Inside Quantum Technology

Researchers Quantify Disorder in 2D Materials to Build Better Quantum Technologies

(Harvard.edu) The next wave of quantum, optical and electronic devices will be built from powerful two-dimensional materials. These materials can host room temperature qubits thereby enabling solid-state quantum technologies that are inherently more powerful than their classical counterparts.
If researchers are going to build new devices out of 2-D materials, they need to understand where their atoms are and how tiny imperfections change their material and electronic properties.
Now, researchers at the Harvard John A. Paulson School of Engineering and Applied Sciences (SEAS), the University of California, Los Angeles, and the Oak Ridge National Laboratory have combined experimental and theoretical techniques to measure atomic positions of all the atoms in a 2D material and calculate how the arrangement impacts the electronic properties of various regions of the system.

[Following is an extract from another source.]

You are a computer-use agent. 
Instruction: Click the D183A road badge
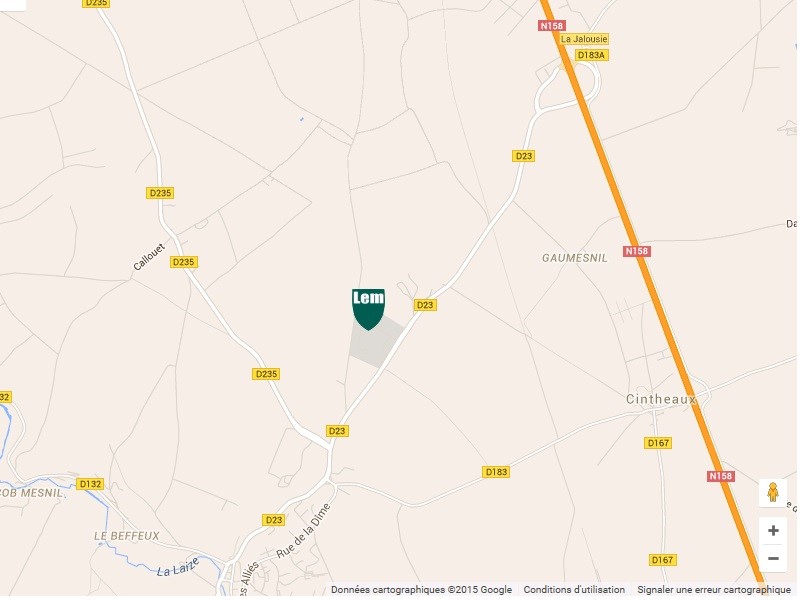tap(592, 55)
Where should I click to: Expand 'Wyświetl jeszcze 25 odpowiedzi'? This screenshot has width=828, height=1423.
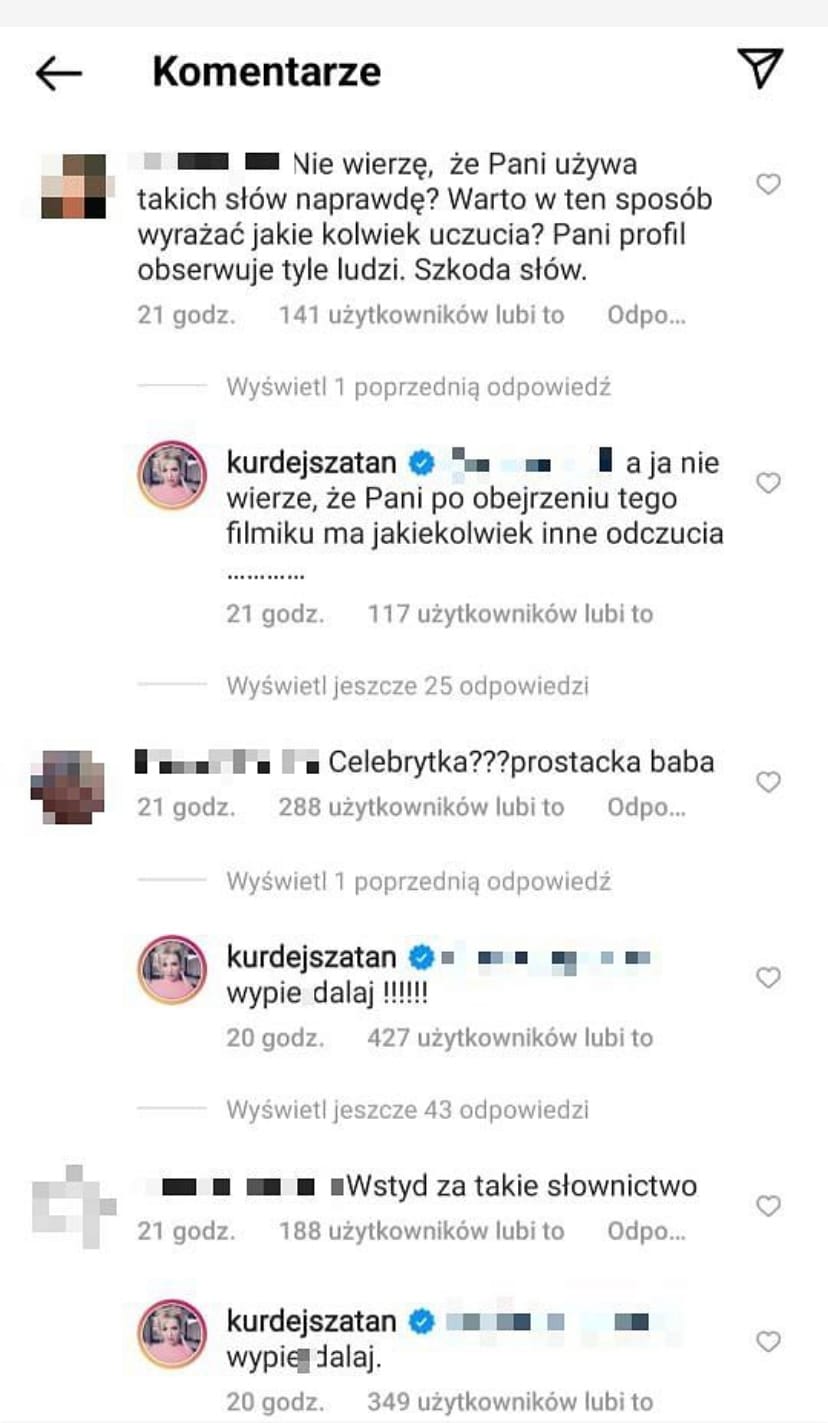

This research was funded by the Department of Defense Army Research Office MURI on Ab Initio Quantum Materials (AIQM) and the Betty and Gordon Moore Foundation. PN is a Moore Inventor Fellow. Scanning transmission electron microscopy experiments were conducted at the Center for Nanophase Materials Sciences, a Department of Energy Office of Science user facility at Oak Ridge National Laboratory.